Mr. Putin has tried to present life in Russia as usual for most people, an image that is becoming more and more difficult to maintain. Thousands of soldiers have been killed or wounded, something that is generally not reported in state media. The call-up of some 300,000 military conscripts this fall led to demonstrations and prompted thousands of men to flee the country; Ukrainian officials expect that another Russian project is coming soon.
A press conference might expose Mr. Putin to questions about casualties, conscription, or specific battlefield setbacks such as the strike against Wagner or last month’s withdrawal from the captured city of Kherson, a major reversal that has sparked anger and pain among some war hawks in Russia. But Mr. Putin continued to insist that the war in Ukraine was going according to plan.

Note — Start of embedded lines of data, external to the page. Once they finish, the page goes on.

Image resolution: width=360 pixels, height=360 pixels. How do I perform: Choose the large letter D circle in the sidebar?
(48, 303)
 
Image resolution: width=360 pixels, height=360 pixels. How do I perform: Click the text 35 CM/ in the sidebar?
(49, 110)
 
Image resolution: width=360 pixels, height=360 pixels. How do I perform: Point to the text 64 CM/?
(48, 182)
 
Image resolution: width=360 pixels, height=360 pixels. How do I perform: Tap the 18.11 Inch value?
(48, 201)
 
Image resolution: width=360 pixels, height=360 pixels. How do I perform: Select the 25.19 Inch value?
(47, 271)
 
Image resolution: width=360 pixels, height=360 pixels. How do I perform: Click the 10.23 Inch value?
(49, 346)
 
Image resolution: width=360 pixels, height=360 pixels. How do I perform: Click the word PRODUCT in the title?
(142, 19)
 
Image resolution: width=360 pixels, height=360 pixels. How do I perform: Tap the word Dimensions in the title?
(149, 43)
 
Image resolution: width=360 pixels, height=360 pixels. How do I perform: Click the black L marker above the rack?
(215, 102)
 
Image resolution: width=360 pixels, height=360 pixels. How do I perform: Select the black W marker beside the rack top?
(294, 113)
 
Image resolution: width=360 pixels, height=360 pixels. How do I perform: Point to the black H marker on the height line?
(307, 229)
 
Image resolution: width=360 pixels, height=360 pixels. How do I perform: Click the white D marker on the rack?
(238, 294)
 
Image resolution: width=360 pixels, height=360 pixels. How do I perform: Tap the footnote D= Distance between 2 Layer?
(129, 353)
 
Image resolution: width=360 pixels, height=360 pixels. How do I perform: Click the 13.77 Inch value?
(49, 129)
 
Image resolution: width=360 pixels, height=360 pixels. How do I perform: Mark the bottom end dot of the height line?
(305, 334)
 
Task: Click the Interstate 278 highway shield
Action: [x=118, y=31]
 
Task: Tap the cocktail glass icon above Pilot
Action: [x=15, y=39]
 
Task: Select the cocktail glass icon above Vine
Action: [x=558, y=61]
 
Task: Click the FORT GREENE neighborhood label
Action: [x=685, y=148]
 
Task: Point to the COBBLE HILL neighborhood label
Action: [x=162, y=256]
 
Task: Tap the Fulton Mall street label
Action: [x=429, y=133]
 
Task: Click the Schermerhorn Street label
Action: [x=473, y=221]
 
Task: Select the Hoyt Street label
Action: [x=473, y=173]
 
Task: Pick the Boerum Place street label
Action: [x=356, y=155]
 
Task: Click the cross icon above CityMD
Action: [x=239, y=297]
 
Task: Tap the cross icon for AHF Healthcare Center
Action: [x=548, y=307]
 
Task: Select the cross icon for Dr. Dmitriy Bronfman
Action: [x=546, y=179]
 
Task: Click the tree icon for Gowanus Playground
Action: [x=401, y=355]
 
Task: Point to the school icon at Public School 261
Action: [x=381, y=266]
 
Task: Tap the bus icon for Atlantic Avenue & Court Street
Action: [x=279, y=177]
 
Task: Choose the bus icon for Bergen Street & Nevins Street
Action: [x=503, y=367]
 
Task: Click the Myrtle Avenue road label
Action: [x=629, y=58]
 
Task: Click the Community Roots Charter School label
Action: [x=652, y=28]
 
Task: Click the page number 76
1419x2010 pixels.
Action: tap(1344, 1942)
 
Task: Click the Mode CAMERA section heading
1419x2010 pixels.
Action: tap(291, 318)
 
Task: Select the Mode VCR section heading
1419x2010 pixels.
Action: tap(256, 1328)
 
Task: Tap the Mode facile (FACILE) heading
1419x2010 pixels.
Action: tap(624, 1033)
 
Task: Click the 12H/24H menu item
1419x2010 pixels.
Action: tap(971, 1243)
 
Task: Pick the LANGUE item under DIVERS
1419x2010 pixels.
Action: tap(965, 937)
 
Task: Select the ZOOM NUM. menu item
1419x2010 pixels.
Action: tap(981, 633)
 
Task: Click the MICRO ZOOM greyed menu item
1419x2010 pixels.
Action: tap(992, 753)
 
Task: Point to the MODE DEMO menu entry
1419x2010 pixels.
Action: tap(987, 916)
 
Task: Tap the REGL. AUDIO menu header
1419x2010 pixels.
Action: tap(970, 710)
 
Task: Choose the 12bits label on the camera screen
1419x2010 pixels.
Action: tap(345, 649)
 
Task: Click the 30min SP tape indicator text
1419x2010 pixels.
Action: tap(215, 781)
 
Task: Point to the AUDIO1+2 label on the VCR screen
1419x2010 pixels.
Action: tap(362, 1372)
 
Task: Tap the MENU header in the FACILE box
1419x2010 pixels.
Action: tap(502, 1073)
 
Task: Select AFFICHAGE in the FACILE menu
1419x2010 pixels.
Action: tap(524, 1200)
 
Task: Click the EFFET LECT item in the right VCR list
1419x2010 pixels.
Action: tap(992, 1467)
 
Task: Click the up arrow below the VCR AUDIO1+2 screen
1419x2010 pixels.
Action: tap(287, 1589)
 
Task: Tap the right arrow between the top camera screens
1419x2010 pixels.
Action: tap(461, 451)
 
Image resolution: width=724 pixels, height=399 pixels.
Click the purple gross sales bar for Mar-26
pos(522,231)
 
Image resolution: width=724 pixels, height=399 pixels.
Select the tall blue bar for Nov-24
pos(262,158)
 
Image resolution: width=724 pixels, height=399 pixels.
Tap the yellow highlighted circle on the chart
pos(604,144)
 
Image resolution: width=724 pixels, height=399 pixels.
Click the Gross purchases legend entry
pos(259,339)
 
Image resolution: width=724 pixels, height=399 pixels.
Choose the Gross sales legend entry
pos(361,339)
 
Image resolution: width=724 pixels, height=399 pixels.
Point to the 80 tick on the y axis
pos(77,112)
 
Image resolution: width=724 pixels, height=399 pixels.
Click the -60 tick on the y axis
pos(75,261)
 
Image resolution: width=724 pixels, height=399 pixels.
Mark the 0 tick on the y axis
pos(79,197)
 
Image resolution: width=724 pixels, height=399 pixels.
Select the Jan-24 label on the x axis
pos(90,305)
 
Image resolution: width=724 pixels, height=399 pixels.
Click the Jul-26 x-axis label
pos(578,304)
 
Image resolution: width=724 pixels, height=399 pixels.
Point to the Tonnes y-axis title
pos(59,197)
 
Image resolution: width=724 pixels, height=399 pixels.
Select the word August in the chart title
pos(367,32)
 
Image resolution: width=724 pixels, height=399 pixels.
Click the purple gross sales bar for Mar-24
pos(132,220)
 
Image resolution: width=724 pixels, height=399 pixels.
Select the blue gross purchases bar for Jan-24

Annual press conferences usually spill out into a circus-like atmosphere, with reporters waving banners with some of Mr. Putin’s signature phrases, or donning costumes from their home regions, hoping to catch his eye and get a question. The sessions are a fixture in his calendar, an opportunity for Mr. Putin to display his command of the realities that affect all aspects of Russian life and, ostensibly, to show him as receptive to all inquiries.
Putin prefers scripted events, however, and in the past week he has appeared in several highly coordinated public performances intended to reinforce his version of realityAt a time when Russia’s victory in Ukraine seems more distant than ever. Those televised events presented Mr. Putin as a decisive leader, still fully in power.